Recep Çelik

Personal information
- Nationality: Turkish
- Born: Recep Çelik 10 June 1983 (age 43) Diyarbakır, Turkey
- Height: 177 cm (5 ft 10 in)
- Weight: 60 kg (130 lb)

Sport
- Sport: Race walker
- Club: İzmir Büyükşehir Belediyespor
- Coached by: Nikolai Radionov

Achievements and titles
- Personal bests: 10km walk: 40:44; 20000m walk: 1:23:49.9; 20km walk: 1:22:31 NR;

Medal record
Tournaments
| Gold medal – first place | 2011 Bucharest | 20km race walk |

= Recep Çelik =

Turkish racewalker (born 1983)

Recep Çelik (born 10 June 1983 in Diyarbakır, Turkey) is a Turkish racewalker. The 177 cm tall athlete weighs 60 kg, and is a member of the İzmir Büyükşehir Belediyespor, where he is coached by Nikolai Radionov. He graduated 2004 in physical education and sports from the Vocational College of Aksaray at Niğde University before he studied Regional Public Administration at Anadolu University.

He is the holder of the national records in 10 km walk (road) and 20 km walk (road). Recep Çelik represented Turkey in the 20km race walk event at the 2008 Olympics in Beijing. He is qualified to take part in the same event at the 2012 Olympics in London.

Çelik won the 20km event of the 2011 Balkan Race Walking Championship held on April 9 in Bucharest, Romania, clocking 1:22.31 and setting a new Turkish record.

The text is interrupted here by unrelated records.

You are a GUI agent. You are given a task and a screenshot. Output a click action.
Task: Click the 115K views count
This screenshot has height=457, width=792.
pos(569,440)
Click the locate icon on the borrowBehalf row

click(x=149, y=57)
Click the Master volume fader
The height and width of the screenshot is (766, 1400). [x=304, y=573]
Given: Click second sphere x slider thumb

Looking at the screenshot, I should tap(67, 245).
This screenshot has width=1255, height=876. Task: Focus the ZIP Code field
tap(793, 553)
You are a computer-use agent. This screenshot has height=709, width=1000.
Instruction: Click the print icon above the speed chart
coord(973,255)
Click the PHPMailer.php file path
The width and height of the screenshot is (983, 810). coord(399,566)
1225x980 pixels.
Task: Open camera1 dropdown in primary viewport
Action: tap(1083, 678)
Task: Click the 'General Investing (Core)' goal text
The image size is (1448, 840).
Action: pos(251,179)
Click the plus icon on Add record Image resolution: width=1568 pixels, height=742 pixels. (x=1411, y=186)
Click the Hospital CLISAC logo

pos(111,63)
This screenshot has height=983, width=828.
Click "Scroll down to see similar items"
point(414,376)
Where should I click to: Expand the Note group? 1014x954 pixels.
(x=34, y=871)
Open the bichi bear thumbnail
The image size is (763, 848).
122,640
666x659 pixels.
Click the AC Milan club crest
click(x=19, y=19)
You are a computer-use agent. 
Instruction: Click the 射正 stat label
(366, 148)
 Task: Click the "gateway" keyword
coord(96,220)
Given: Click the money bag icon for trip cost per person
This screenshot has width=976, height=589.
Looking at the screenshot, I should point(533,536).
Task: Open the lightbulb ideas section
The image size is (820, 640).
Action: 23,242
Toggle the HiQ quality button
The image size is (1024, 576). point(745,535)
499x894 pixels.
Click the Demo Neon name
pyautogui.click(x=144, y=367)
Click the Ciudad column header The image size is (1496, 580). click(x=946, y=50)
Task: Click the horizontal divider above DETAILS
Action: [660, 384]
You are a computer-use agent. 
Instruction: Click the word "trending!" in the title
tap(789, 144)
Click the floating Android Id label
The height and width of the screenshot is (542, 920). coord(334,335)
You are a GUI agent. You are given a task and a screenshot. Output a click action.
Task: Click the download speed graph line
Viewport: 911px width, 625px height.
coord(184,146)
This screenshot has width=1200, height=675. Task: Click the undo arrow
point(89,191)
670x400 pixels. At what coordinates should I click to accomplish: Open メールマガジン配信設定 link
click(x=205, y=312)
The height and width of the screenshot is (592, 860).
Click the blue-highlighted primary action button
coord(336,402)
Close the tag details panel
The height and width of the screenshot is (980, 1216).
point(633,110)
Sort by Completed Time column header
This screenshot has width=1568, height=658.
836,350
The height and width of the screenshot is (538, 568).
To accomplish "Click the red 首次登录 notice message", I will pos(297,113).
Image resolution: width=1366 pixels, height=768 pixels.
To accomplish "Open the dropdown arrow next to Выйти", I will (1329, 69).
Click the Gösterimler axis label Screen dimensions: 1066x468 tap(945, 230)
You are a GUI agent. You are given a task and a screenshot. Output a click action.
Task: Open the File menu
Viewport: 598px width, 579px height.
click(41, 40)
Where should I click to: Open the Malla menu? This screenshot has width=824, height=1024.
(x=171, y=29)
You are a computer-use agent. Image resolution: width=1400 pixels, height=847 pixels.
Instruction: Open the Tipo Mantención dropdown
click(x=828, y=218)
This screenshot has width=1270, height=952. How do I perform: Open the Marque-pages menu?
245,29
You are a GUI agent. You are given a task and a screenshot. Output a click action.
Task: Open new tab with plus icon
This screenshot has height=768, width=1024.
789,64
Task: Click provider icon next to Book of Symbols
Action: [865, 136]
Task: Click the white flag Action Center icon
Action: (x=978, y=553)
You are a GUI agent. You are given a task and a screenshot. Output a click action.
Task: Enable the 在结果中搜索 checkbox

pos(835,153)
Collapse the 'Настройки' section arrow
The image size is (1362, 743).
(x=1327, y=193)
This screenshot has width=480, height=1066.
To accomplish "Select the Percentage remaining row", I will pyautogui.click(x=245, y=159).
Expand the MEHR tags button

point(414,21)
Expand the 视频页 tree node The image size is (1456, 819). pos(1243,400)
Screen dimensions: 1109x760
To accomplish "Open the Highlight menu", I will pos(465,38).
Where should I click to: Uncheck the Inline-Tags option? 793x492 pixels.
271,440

He qualified for participation in the 20 km walk event at the 2012 Summer Olympics.

== Doping ==
Çelik tested positive for the anabolic steroid Metenolone in May 2012, and was subsequently handed a two-year ban from sports.

==Personal bests==
According to IAAF database, his personal bests are:
- 10 km walk: 40:44 min (2011)
- 20,000 m walk: 1:23:49.9 hrs (2011)
- 20 km walk: 1:22:31 hrs (2011)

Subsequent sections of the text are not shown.